In recent days, Shiites have been demonstrating against the Saudi government in the city of Qatif in the oil-rich Eastern Region, where anti-royalist slogans have been scrawled on walls. The kingdom's mufti blames Iran for the unrest, credible when Iranian clerics are calling for an end to the Al Saud ruling dynasty. The kingdom's Interior Ministry once accused a foreign power of stirring up ‘seditious residents' — a couched reference to Iran's interference. Unfortunately, a section of Shiite minorities is allowing itself to be used as an Iranian pawn; a glaring example is found in Bahrain. Bahrain's Shiite community was a respected inherent part of Bahraini society until a segment saluted Tehran and tried to overthrow the king. Many went along with the herd but, to my mind, their ringleaders, incited by Iranian spies, are traitors. They had to be stopped and I'm grateful for the intervention of the Saudi military.

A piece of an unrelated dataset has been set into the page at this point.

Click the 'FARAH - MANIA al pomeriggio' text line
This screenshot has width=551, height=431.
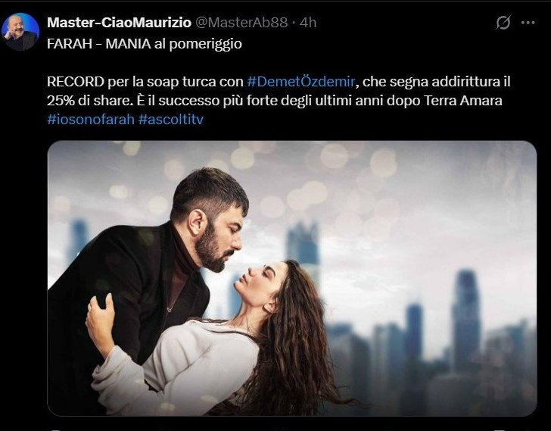pos(145,44)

Bahrain's government had to act decisively to save the country from harm but since then it has been blasted by human rights groups. Gulf peoples and rulers respect everyone's freedom and dignity, that is until our own rights are breached by planted traitors. Those foreign-bought traitors who betrayed Bahrain got away lightly. They deserved to be tried and hanged as a lesson to others seeking to rob a peaceful nation of its security.

Findings disappointing

I was disappointed at the ‘findings' of the Bahrain Independent Commission of Investigation into the uprising and government crackdown, headed by Mahmoud Sharif Bassiouni — an Egyptian UN war crimes expert. It was so biased in favour of demonstrators' claims and so critical of the government's human rights record that it's not worth the paper it's written on. Bassiouni has failed to see the big picture; he has blinded himself to the virulent and orchestrated Iranian infection creeping all over the Gulf and parts of the Middle East.

We're being surrounded and permeated from all sides, which is why the GCC must be vigilant. With Iranian proxies gaining strength in Lebanon, Syria, Bahrain and Iraq, I recommend the GCC take the following urgent steps:

1. If Yemen's military is unable to protect the Red Sea, the GCC's Rapid Reaction Force should assist the Yemeni government to secure its coastline and ports.

2. The GCC should support the Iraqi opposition, Iraqis who are true Arab patriots, not pro-Iranian figures whose loyalties lie elsewhere.

3. GCC states should close their countries' borders to suspect groups working on Iran's behalf and make use of cutting-edge technologies to monitor their movements.

4. Gulf intelligence services and security forces should go all out to eradicate traitors from our midst even if this requires turning a deaf ear to complaints from foreign capitals.

In the meantime, the Al Houthis are congratulating themselves on having a free hand. Their resurgence can easily turn into another nail in the coffin of the Gulf's stability and security unless our leaders decide to cut off this arm of Iran before it can get a grip. 

Khalaf Al Habtoor is a businessman and chairman of Al Habtoor Group.